It’s the perfect time to build those skills—without nagging, lectures, or some “parenting expert’s” 52-page printable.

Let me show you how.

1. Planning & Goal-Setting ("Why Didn't You Tell Me You Had That Due Tomorrow?")

Your tween isn’t lazy. Their brain is still learning how to think ahead and plan their time. Let them practice:

  • Have them plan a day. Like, really plan it. “You’re in charge of Tuesday.” Meals, activities, chores—everything.

  • Pick a summer project together. It could be redecorating their room, starting a YouTube channel, or learning to cook three real meals. The point? Break it down together. Give them space to fail and figure it out.

They don’t need more direction. They need more practice.

2. Time Management ("It’s Been Five Minutes" is a Lie)

Time means nothing to tweens. NOTHING.

  • Let them make their own visual schedule for the day or week—blocks of time, not rigid hours. Let it be messy. Let it change.

  • If they have activities, don’t remind them every time. Ask:
    “Hey, how are you planning to get ready for practice?”
    Get them thinking ahead. That’s the skill.

This is about ownership. Not perfection.

3. Emotional Regulation ("You Don’t Hate Your Life. You’re Just Hot, Hungry, and Hormonal.")

Puberty is HERE. Their bodies are changing. Their brain is under construction.
You’re not crazy—they’re just feeling everything more deeply.

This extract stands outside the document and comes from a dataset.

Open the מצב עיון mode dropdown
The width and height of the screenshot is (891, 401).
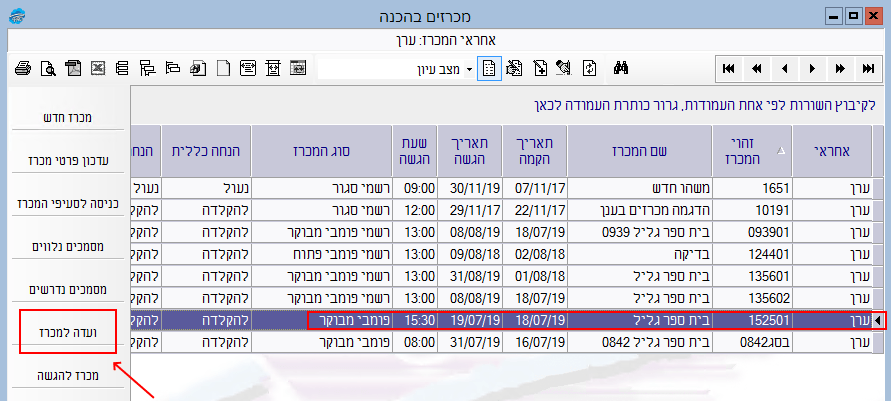[x=469, y=69]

  • Normalize talking about emotions. Highs and lows. Get curious instead of correcting.

  • Practice coping tools together. Deep breaths, walks, music, journaling, punching a pillow—whatever helps them ride the wave instead of drowning in it.

Reminder: Emotional regulation doesn’t mean they don’t feel. It means they learn what to do with what they feel.

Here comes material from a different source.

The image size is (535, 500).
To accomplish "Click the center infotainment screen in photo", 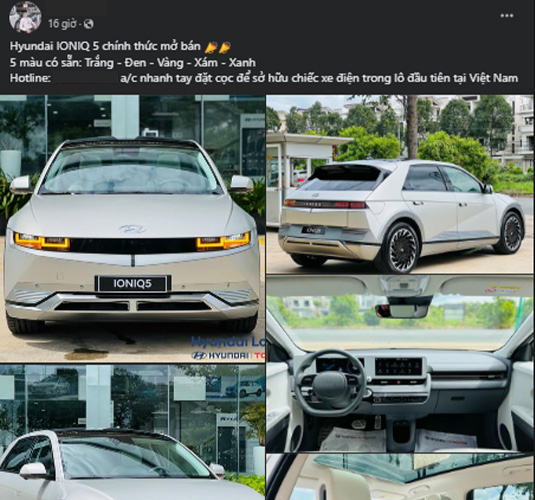I will point(399,368).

4. Problem-Solving ("So... What’s Your Plan?")

Tween drama is real. But so is tween brilliance—when you let them think.

  • Don’t jump in to fix. Ask: “What do you think you should do?”

  • Do challenges together. Build a fort with weird rules. Solve a puzzle. Cook dinner with only what’s in the pantry.

They don’t need us to solve their problems. They need to learn how to struggle through them—safely, with support, but without us taking the wheel.

5. Flexibility ("I Know the Plan Changed. You're Not Dying.")

Tweens struggle hard with change. They want control but haven’t learned to roll with it yet.

  • Let them experience low-stakes change. Cancelled playdate? Changed plans? Great. Let them sit with that frustration, talk about it, and adapt.

  • Challenge them to try new things. A new genre of book. A different ice cream flavor. A different role in a group. Tiny shifts build big mental muscles.

We’re not raising rule-followers. We’re raising resilient humans.

Let’s Wrap This Up, Mom-to-Mom

Your tween isn’t behind. They’re practicing.

They don’t need more flashcards. They need reps in the real stuff:
Decision-making. Planning. Flexing. Feeling. Problem-solving.

And the best part? You don’t have to become a camp counselor or a brain coach.

Just do it alongside them. Ask better questions. Let go a little. Talk more.
Let summer be practice ground, not pressure cooker.

Your job isn’t to have a perfect plan.
It’s to be the safe space they get to grow inside of.

Want more real talk on raising tweens through the chaos of puberty and power struggles?

Come hang out with me.
We’re building strong, weird, wonderful humans over here—one beautifully messy middle school moment at a time.

Parenting is leadership. And you’re the leader she needs.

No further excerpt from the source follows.